We’re at the end of the process, can I make some changes?
As mentioned the amount of feedback rounds should be agreed between you and your editor at the outset of your project. As the edit moves forward and especially when doing titles, fine cutting, sound tweaking and effects, making edit changes gets more difficult but is still achievable. However once you are at the sound mix and grade stage it becomes very difficult to turn back. Changes at this stage of the process can mean a complete restart of the sound mix and grade, which is costly. So before this stage you want to be absolutely happy with your edit, knowing that it will look and sound better in the end.
Depending on the scope of your project you can have your editor source stock music for you at a small fee, chances are they will have a lead or two on a stock music website where they can find cheap generic music, these will cost anything from $40 – $100 per track. However this will take you and your editor time trawling through a lot of terrible music to find something that suits you. If you are looking for custom music, or music along a theme, there are musicians and sound studios that can outfit your film with music from their collections and some custom pieces for about $1000 to $10,000. Trying to get rights to hollywood soundtracks or pop music is almost impossible, unless you have a personal connection with the musician or producer. Sometimes, if you are passionate enough about your subject and you plead with your favorite musician or composer, and they like your film you may be able to use sections of their tracks in your film.. but it will still cost ya.

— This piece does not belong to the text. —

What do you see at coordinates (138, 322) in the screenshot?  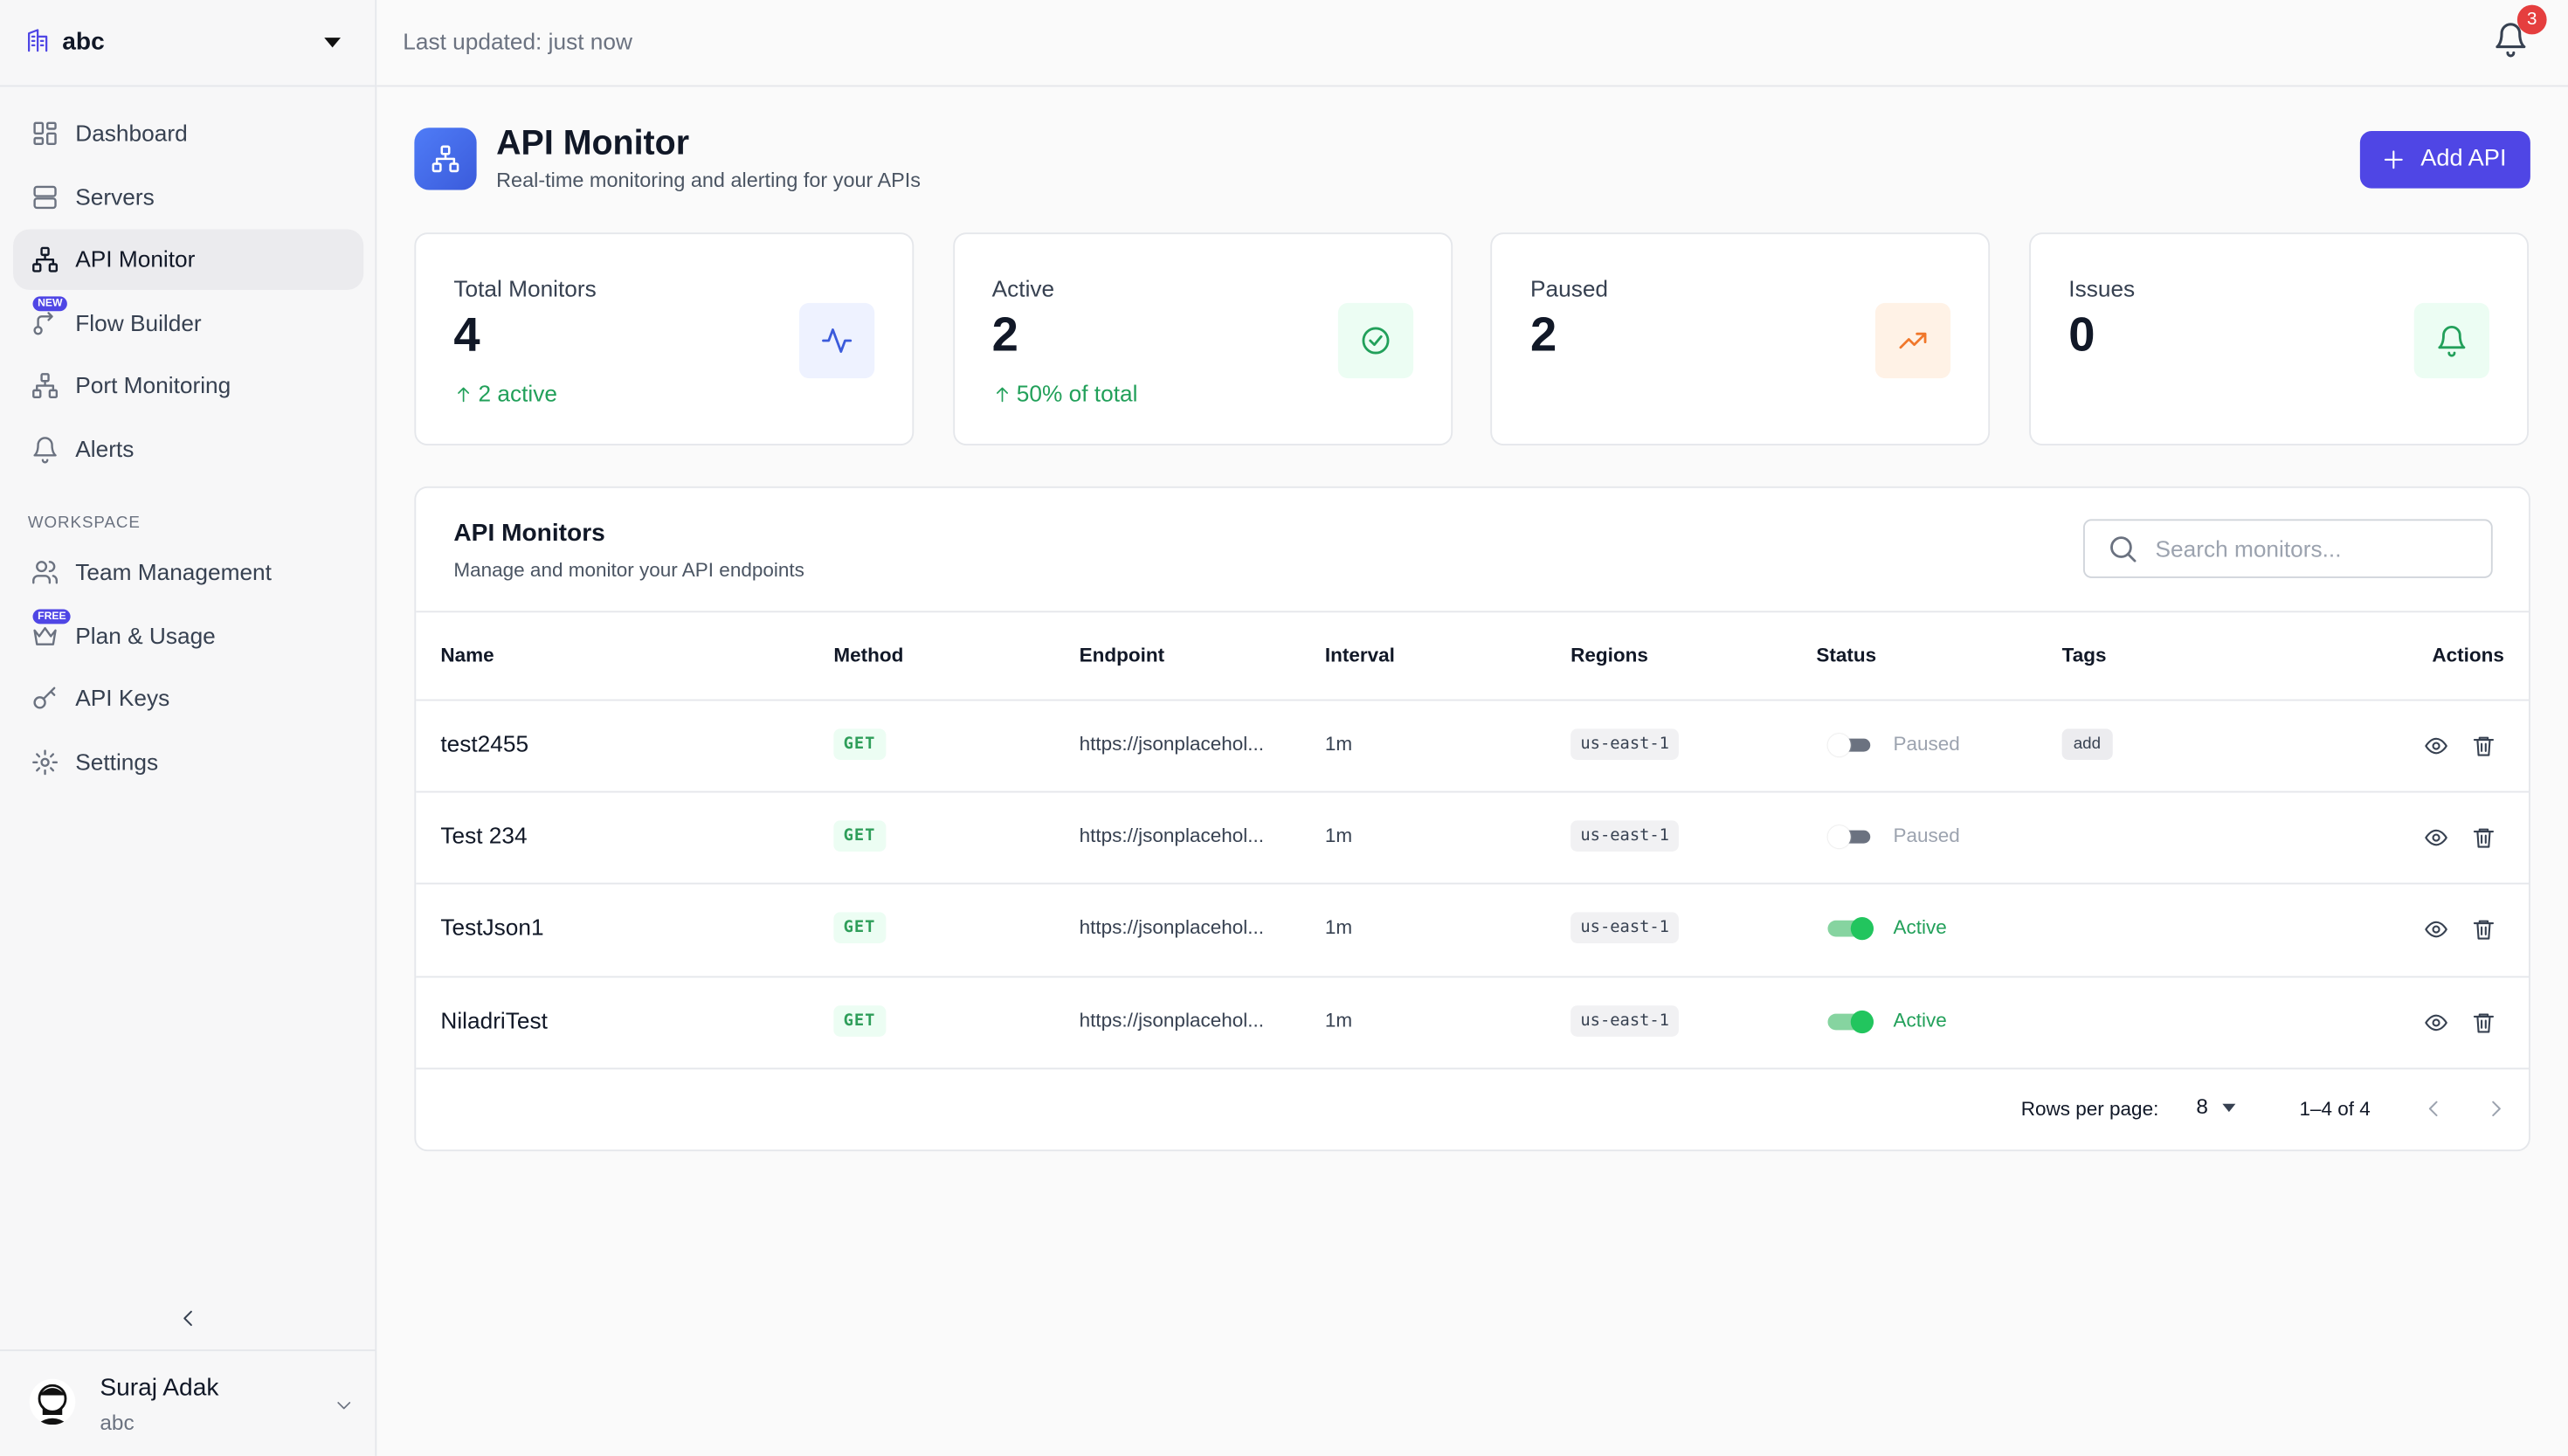 I see `nav-label: Flow Builder` at bounding box center [138, 322].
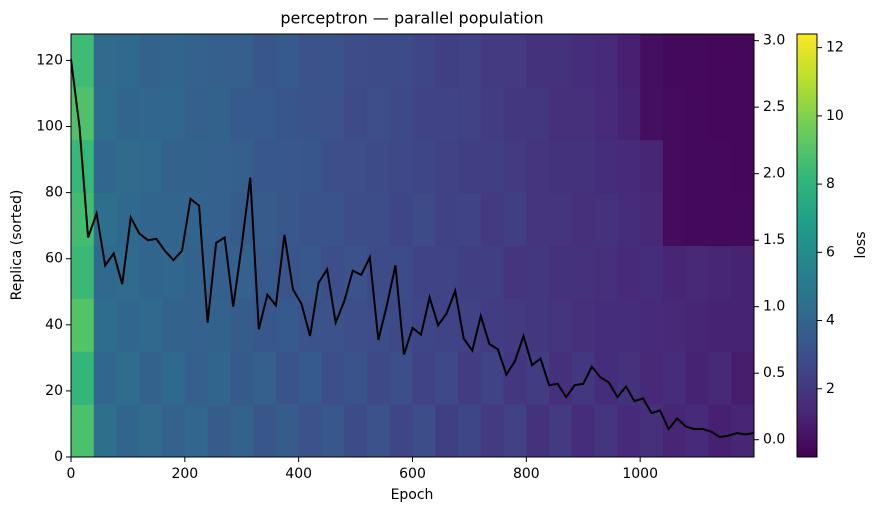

This is an essential part of the filmmaking process these days. Mpeg Streamclip is a great free program that allows you to simply create upload-sized video files. I will write more on this later.
You will want at the very least a master file from your editor. This will be a high quality video file on a drive. This can be used to make DVDs from or to compress an upload from. For entry in festivals and screening on television you will need to take your master to a dub shop like Next Technology to produce a DCP, HDCam or BluRay depending on what is requested by the festival / station. This will be an additional cost, and it is very important that you check your master file before you hand it on to a dub shop, there are technical issues that can arise when mastering and often your editor will not have been given time to check the entire master before they hand it to you. Of course it is the editor’s responsibility to fix any issues, but it is the producer’s responsibility to check and find any issues, unless they specifically provide time for the editor to do so.
Good luck with your project. If you have persevered through this guide, then no doubt you have the tenacity to finish your film. As I said at the start, this is a growing document, and any feedback you have is most welcome. I want this to be as helpful as possible to filmmakers of all types.